November 1, 2023, 11:00 am12:00 pm


Session Chair:Gargi Chaudhuri

Speaker 1: Dejene Chala
Multivariate meta analysis of time to event data
Medical study usually involves multiple effects that were collected from the same study subject and these effect sizes tends to correlate. The conventional meta analysis method ignores these correlation structures that can results in misleading estimates. The multivariate methods of meta analysis incorporate the correlation among the estimates. This study uses both the Multivariate and univariate methods of meta analysis to estimate the effect sizes, test for the publication bias and between studies heterogeneity and compare the two methods.The result has indicated that the univariate methods higher value of estimate with smaller standard error. Both the univariate and multivariate method has shown that there was no problem of publication bias.
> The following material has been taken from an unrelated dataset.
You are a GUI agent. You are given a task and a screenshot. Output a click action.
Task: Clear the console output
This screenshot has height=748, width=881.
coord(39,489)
The multivariate methods has shown that there was problem of between studies heterogeneity, while the univariate method has found that there was no problem of heterogeneity except for θ4. This discrepancy between the result might be due to ignoring the correlation among the effects in the univariate methods of meta analysis.

Speaker 2: Ehsan Shakeri
PDE Modeling of Epidemics
Our approach extends the traditional SIR compartment model to a Partial Differential Equation (PDE) framework, allowing for both spatial and temporal variations in the dynamics of epidemics. Specifically, we consider the susceptible (S), infected (I), and recovered (R) populations as functions of both time and space. In our model, diffusion is introduced as a key factor affecting the spread of the infected individuals, while external influences, such as incoming tourists or travelers, are represented by a forcing term, denoted as f(x,t). To numerically solve the model, we employ the finite element method to obtain a semi-discrete equation. The temporal evolution is discretized using the backward Euler method. At each time step, we tackle a system of nonlinear equations, which we solve efficiently using Newton's method. We provide an algorithm, complete with pseudocode, that unifies these numerical techniques.  Furthermore, we analyze the sparsity pattern and eigenvalues of the Jacobian matrix, and explore some well-known direct and iterative methods to determine the most efficient approach for solving the linear system in our context.